A Coligação Aliança pela Renovação, formada pelos partidos NOVO e PRD e que teve como candidatos a prefeito José Carlos Martins Tiveron e a vice-prefeita Lucia Yassuko Nakamura Haga nas eleições municipais de 2024 em Adamantina, divulgou nesta segunda-feira (16) uma nota à imprensa informando que a Justiça Eleitoral confirmou, de forma definitiva, a condenação de uma influenciadora digital por divulgação de conteúdo inverídico durante o período eleitoral.
De acordo com a coligação, a ação judicial foi proposta após a publicação, em redes sociais, de informações consideradas falsas relacionadas ao processo eleitoral e a candidatos que participavam do pleito.

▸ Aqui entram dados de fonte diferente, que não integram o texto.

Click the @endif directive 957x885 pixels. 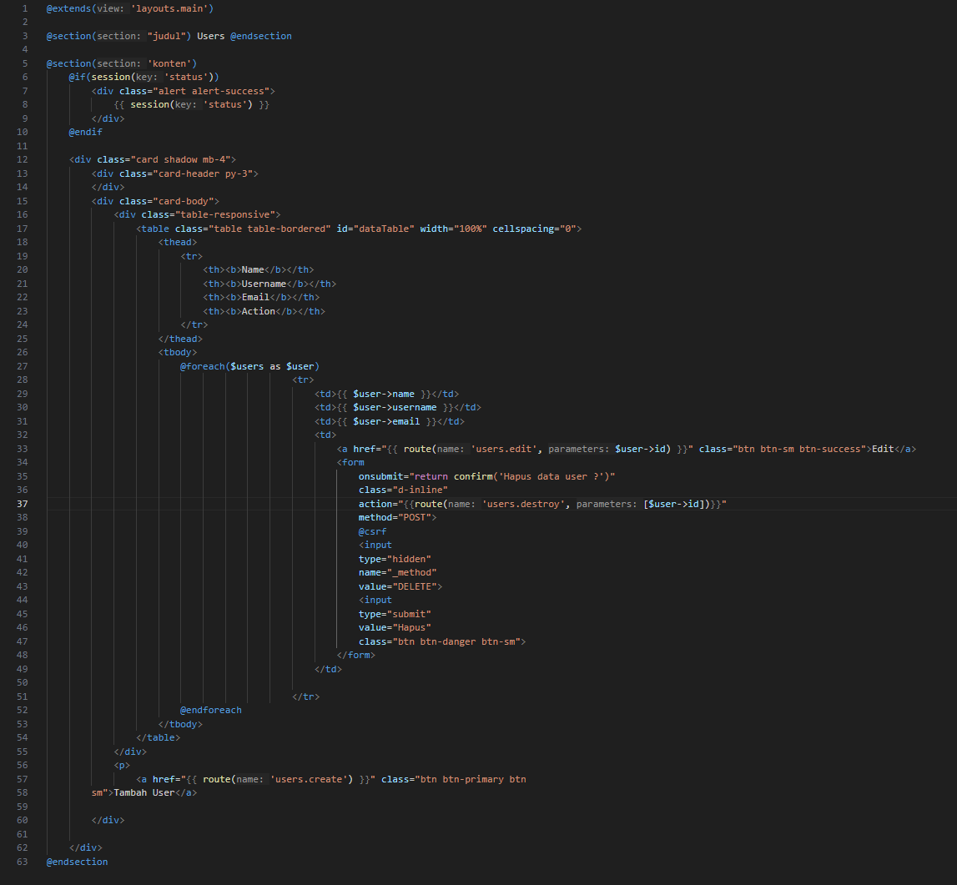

Segundo a nota, o material teria potencial para comprometer a normalidade e a legitimidade das eleições.
Ainda conforme o comunicado, após a tramitação do processo com garantia do contraditório e da ampla defesa, a sentença condenatória foi proferida pela 157ª Zona Eleitoral de Adamantina, que reconheceu a irregularidade da conduta e aplicou uma sanção pecuniária.
A decisão foi posteriormente contestada, mas acabou mantida integralmente pela instância superior competente. Com o esgotamento das possibilidades de recurso, o processo transitou em julgado e entrou na fase de cumprimento definitivo da sentença, atualmente em andamento na própria 157ª Zona Eleitoral.
O valor total da condenação foi fixado em R$ 5.683,06. Após o prazo legal para pagamento voluntário e eventual impugnação, a condenada solicitou o parcelamento do débito, pedido que foi aceito pela Justiça Eleitoral. Assim, o montante foi dividido em 12 parcelas mensais, conforme decisão judicial.
Na nota, a coligação afirmou que a medida judicial teve como objetivo preservar a lisura do processo eleitoral, combater a desinformação e garantir a integridade do debate público. O comunicado também ressalta que a liberdade de expressão é uma garantia fundamental do Estado Democrático de Direito, mas não pode ser utilizada para a divulgação de informações sabidamente falsas ou capazes de induzir eleitores ao erro.
Segundo a coligação, a defesa da normalidade e da legitimidade das eleições seguirá como um compromisso permanente.